- Data supplied
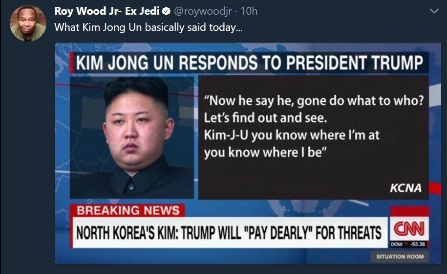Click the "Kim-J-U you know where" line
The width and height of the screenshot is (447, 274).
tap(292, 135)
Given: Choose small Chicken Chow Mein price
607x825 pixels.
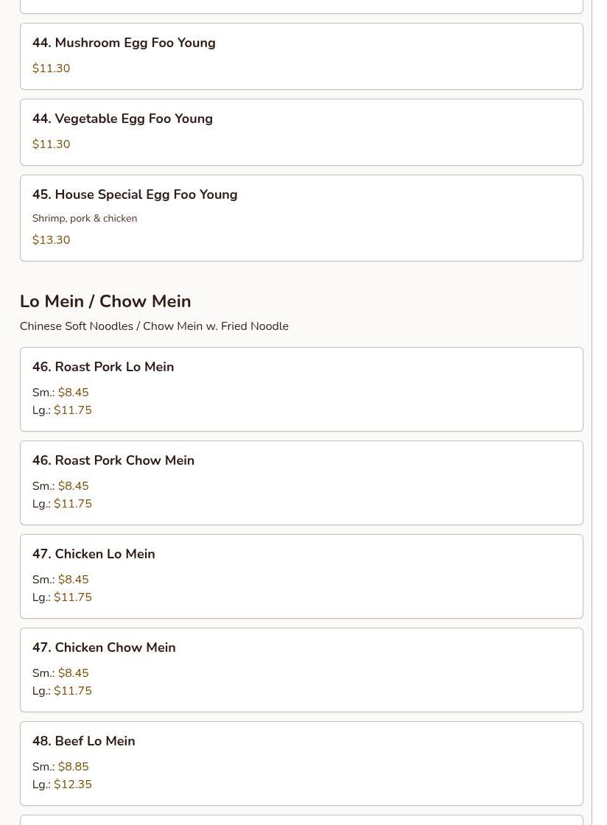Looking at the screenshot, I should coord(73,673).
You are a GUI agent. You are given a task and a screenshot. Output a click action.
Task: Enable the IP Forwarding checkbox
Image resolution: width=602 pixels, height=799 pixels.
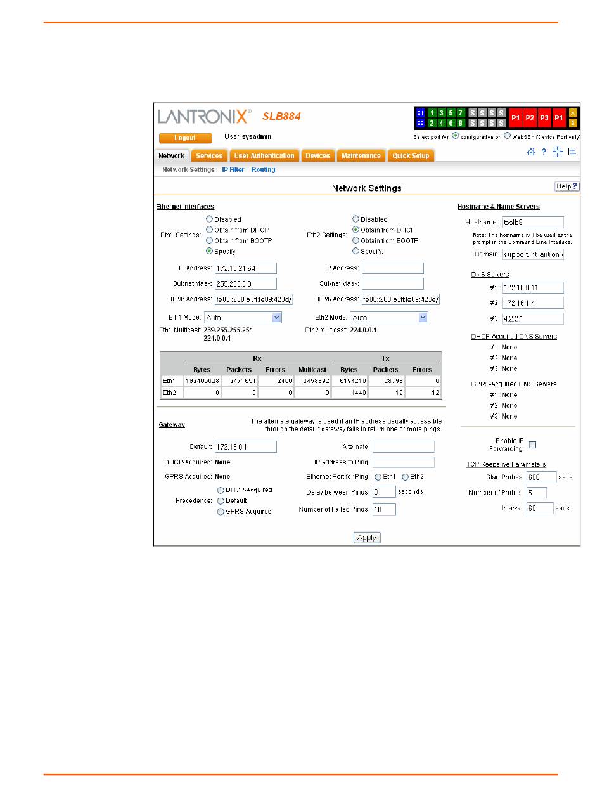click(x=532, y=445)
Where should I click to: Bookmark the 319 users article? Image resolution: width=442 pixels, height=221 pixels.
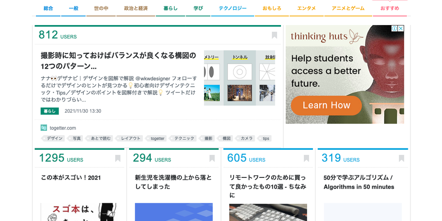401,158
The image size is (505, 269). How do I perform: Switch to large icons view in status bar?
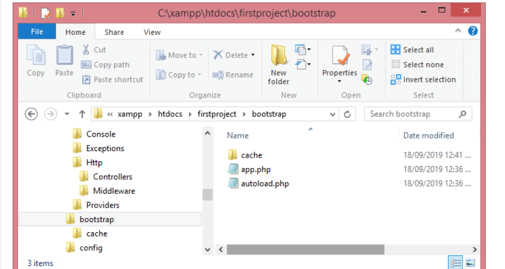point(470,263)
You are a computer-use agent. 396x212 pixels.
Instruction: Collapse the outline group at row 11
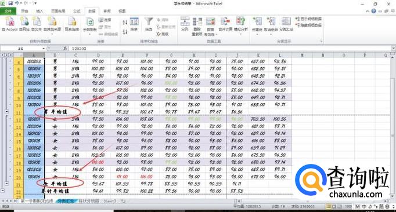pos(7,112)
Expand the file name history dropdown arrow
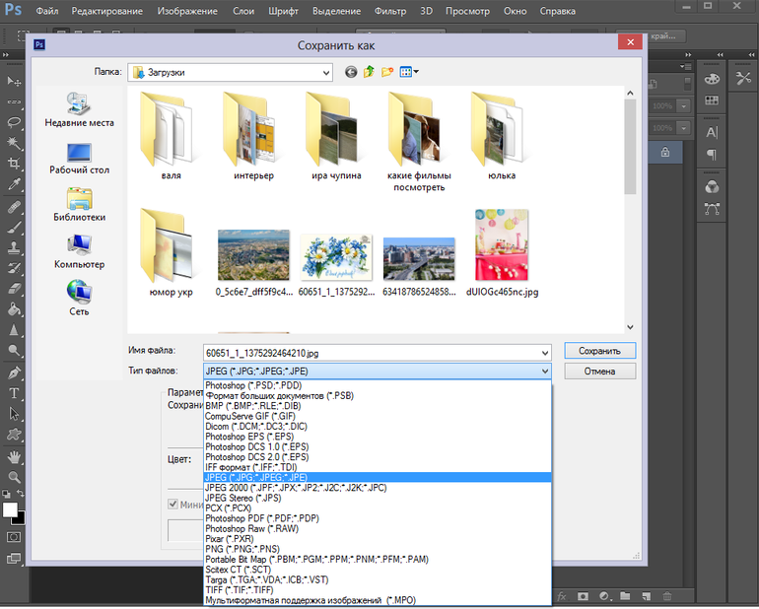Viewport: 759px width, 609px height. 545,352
==
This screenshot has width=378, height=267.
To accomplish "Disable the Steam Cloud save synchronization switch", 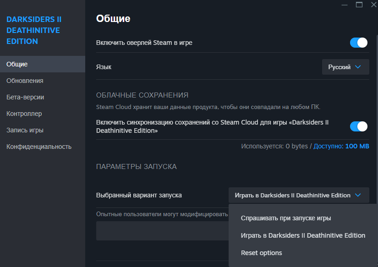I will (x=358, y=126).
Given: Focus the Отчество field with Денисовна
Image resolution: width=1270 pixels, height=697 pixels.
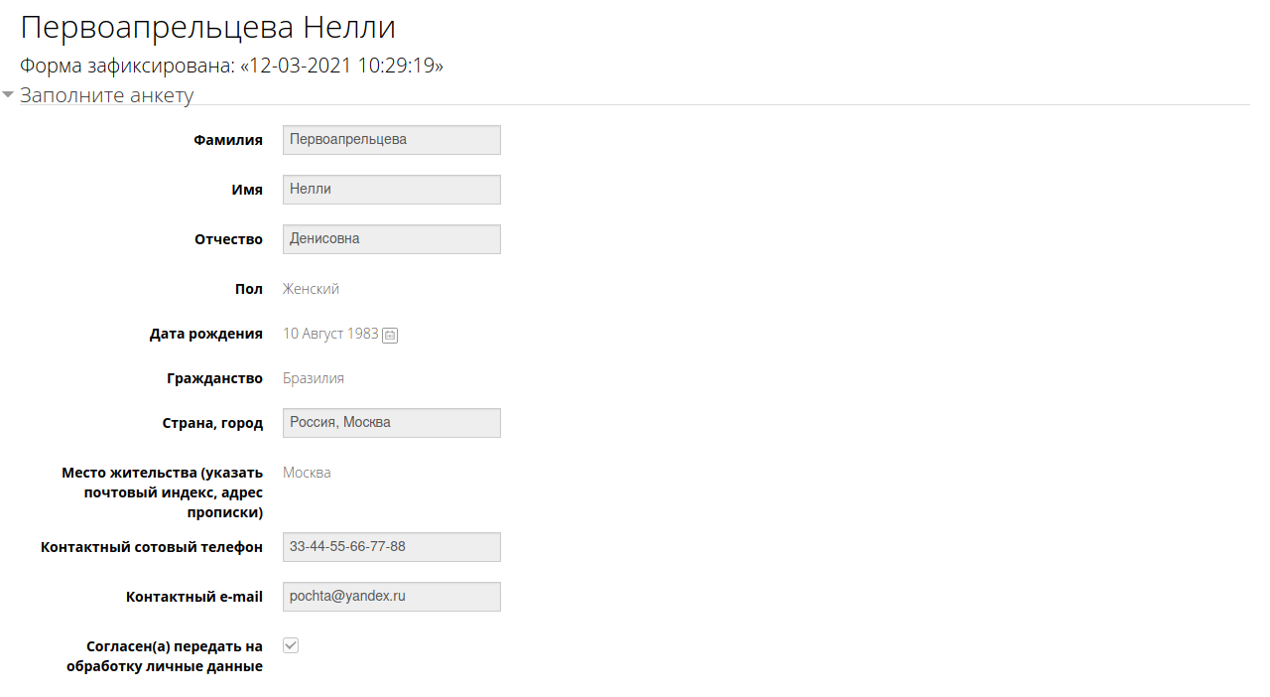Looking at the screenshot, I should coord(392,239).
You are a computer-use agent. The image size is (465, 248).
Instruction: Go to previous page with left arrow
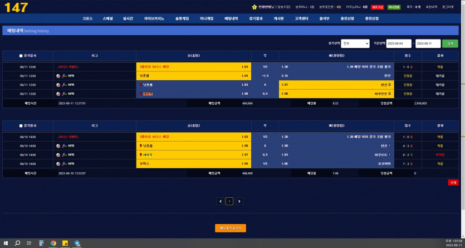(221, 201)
...
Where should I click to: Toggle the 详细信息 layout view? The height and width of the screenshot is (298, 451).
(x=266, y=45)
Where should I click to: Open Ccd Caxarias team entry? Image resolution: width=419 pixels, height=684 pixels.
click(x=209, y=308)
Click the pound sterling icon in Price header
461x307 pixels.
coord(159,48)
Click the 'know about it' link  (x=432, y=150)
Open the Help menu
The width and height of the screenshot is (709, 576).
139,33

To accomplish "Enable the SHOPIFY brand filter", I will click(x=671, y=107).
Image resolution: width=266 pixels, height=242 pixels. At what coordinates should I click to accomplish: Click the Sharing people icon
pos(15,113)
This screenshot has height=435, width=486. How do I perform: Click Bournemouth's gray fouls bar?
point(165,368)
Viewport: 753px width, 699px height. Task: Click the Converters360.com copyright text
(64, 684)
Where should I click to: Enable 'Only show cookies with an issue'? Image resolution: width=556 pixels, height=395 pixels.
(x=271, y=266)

- Activity
Using the data above, output the line that has "Given: Choose small Chicken Chow Mein price", the line that has "Task: Enable the IP Forwarding checkbox", and whatever lines fall between, each exactly as it stands and without pictures.

- Your response
Given: Choose small Chicken Chow Mein price
607x825 pixels.
Looking at the screenshot, I should coord(73,673).
You are a GUI agent. You are given a task and a screenshot. Output a click action.
Task: Enable the IP Forwarding checkbox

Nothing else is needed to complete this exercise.